* Screenshot grounding data *
════════════════

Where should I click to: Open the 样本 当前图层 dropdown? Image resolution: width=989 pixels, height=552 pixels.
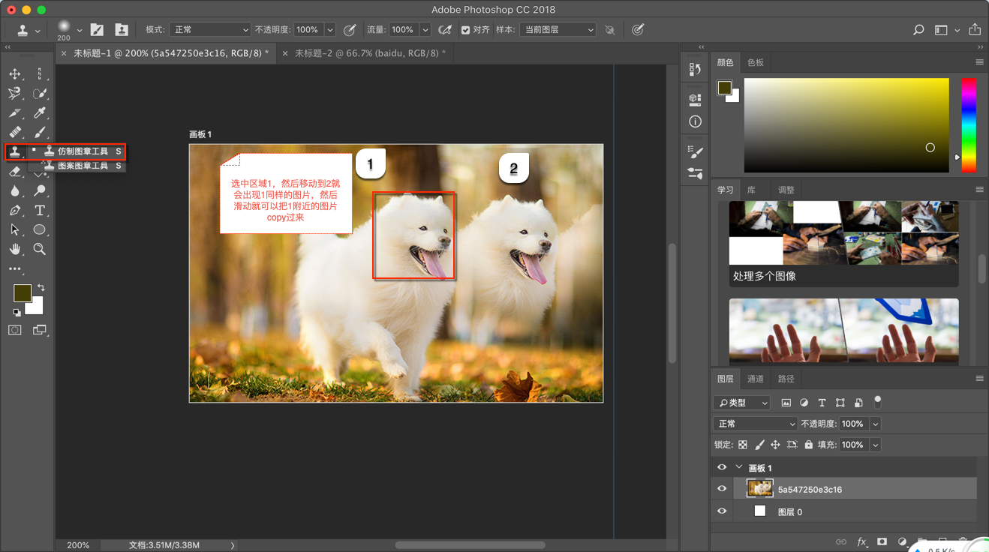point(558,30)
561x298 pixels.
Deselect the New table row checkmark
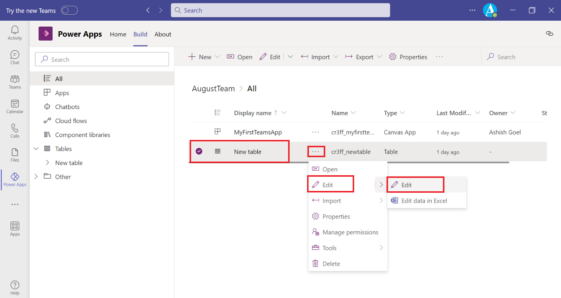[x=199, y=151]
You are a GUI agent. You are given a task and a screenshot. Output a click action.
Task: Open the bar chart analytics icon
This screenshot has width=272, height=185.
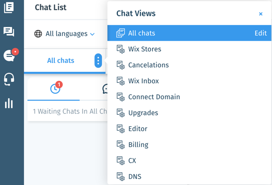9,103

════════════════

* WORK ORDER *
Your copy should match the entries above exactly and contain no pictures.

* WRITTEN REPLY *
Where should I click to: Open the 样本 当前图层 dropdown? Image resolution: width=989 pixels, height=552 pixels.
point(558,30)
561x298 pixels.
Deselect the New table row checkmark
[x=199, y=151]
You are a GUI agent. You are given a task and a screenshot. Output a click action.
Task: Open the bar chart analytics icon
This screenshot has width=272, height=185.
9,103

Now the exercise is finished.